═════ DATA
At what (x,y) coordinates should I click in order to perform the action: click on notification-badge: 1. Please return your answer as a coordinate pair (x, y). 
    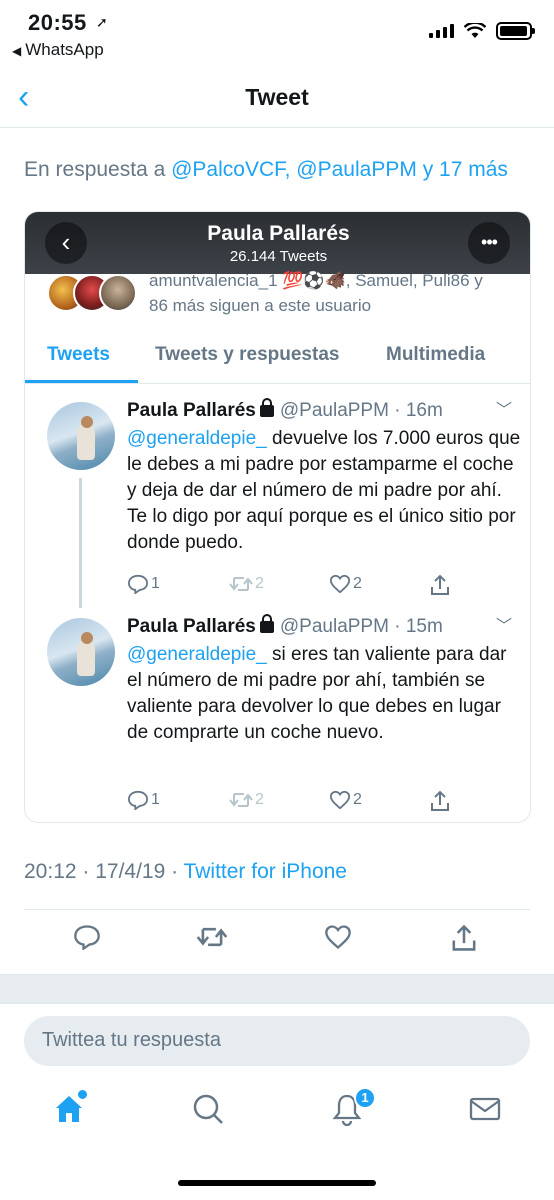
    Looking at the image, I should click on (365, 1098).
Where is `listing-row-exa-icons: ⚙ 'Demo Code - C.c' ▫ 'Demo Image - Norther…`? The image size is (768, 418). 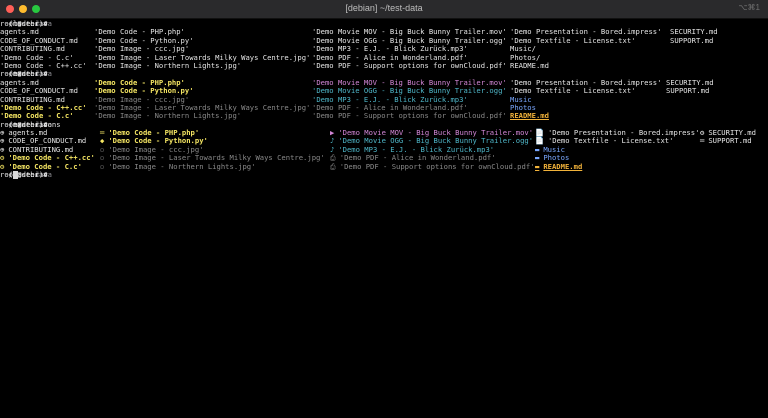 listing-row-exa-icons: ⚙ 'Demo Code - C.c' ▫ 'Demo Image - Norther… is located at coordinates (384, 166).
══════════
═════ DATA
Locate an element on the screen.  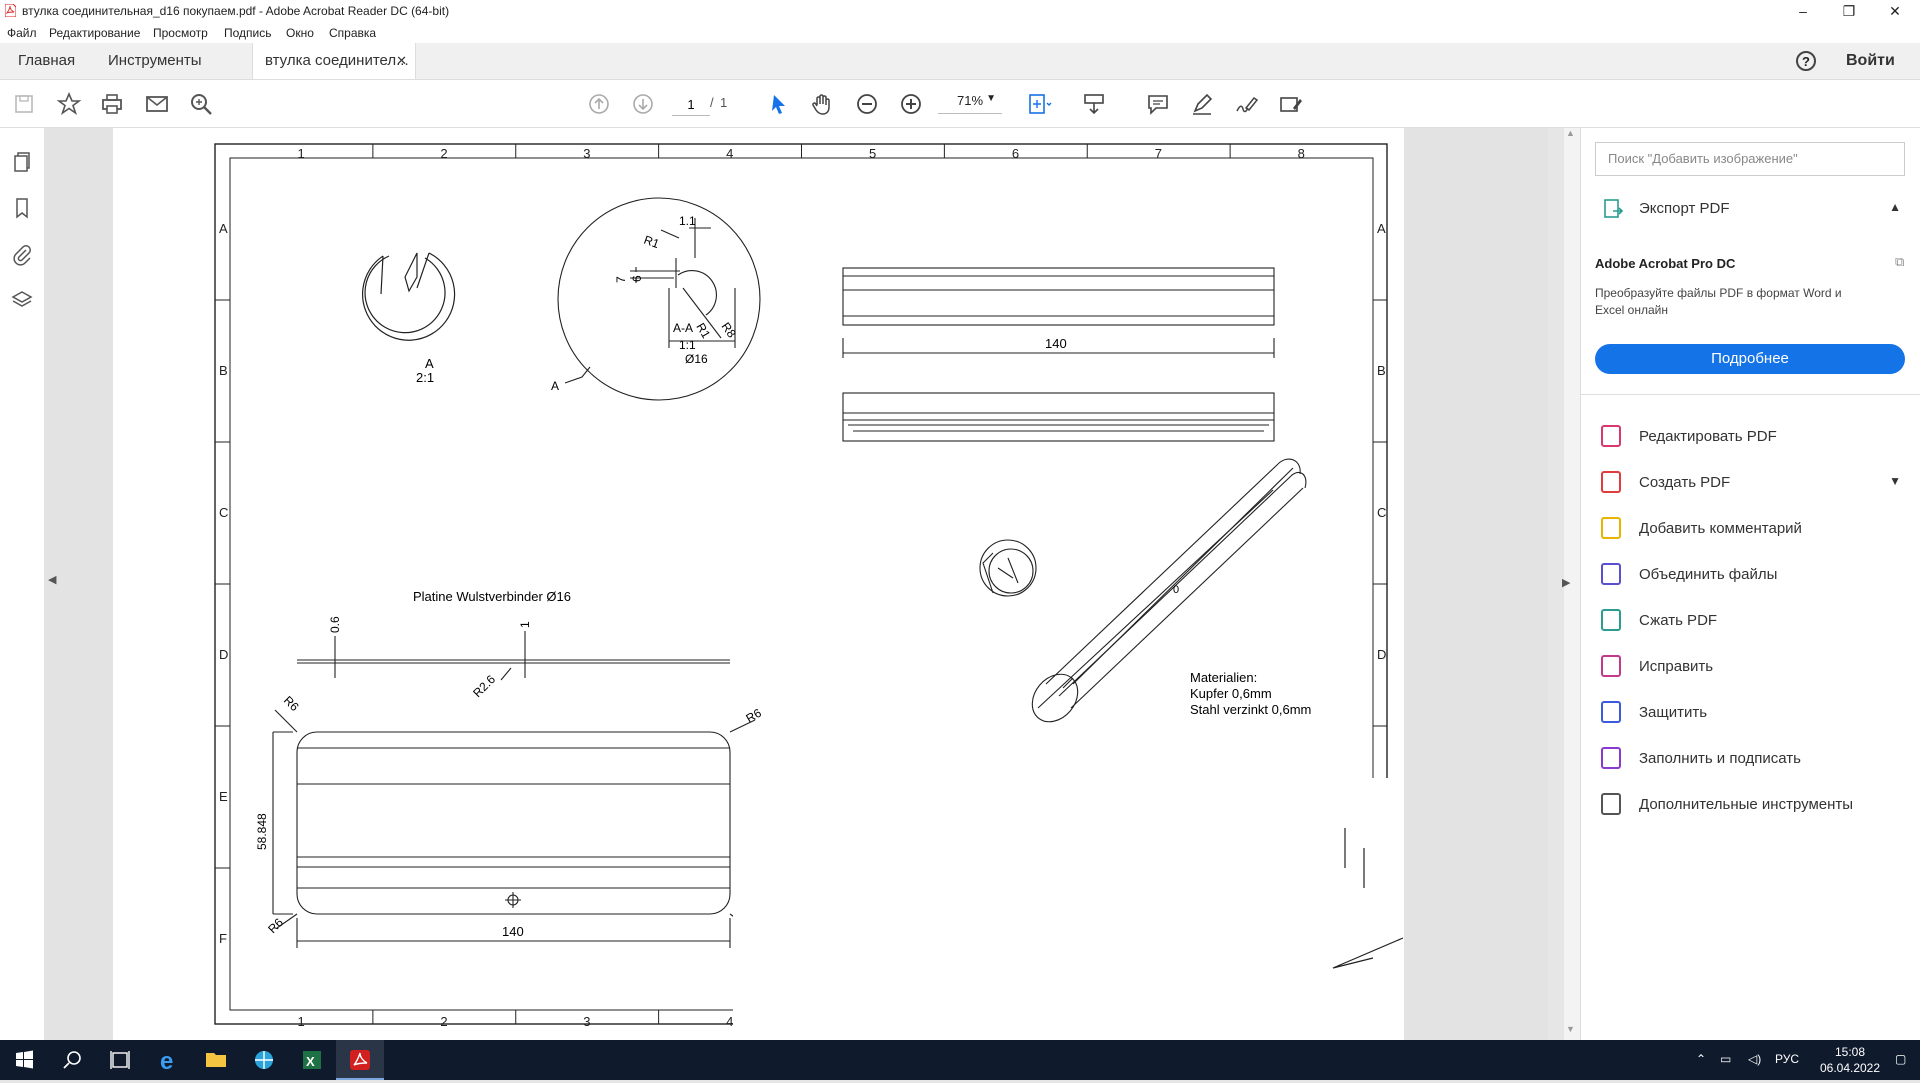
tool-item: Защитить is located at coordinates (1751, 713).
══════════
> _TASK_
Render the material as a JSON list of strings, one string per line with blank lines left out, beginning at the line that has "At what (x,y)" and stopping after the line that has "Looking at the". Leave the pictures out of the answer.

> _EXERCISE RESPONSE_
[
  "At what (x,y) coordinates should I click in order to perform the action: click on notification-badge: 1. Please return your answer as a coordinate pair (x, y). ",
  "    Looking at the image, I should click on (365, 1098)."
]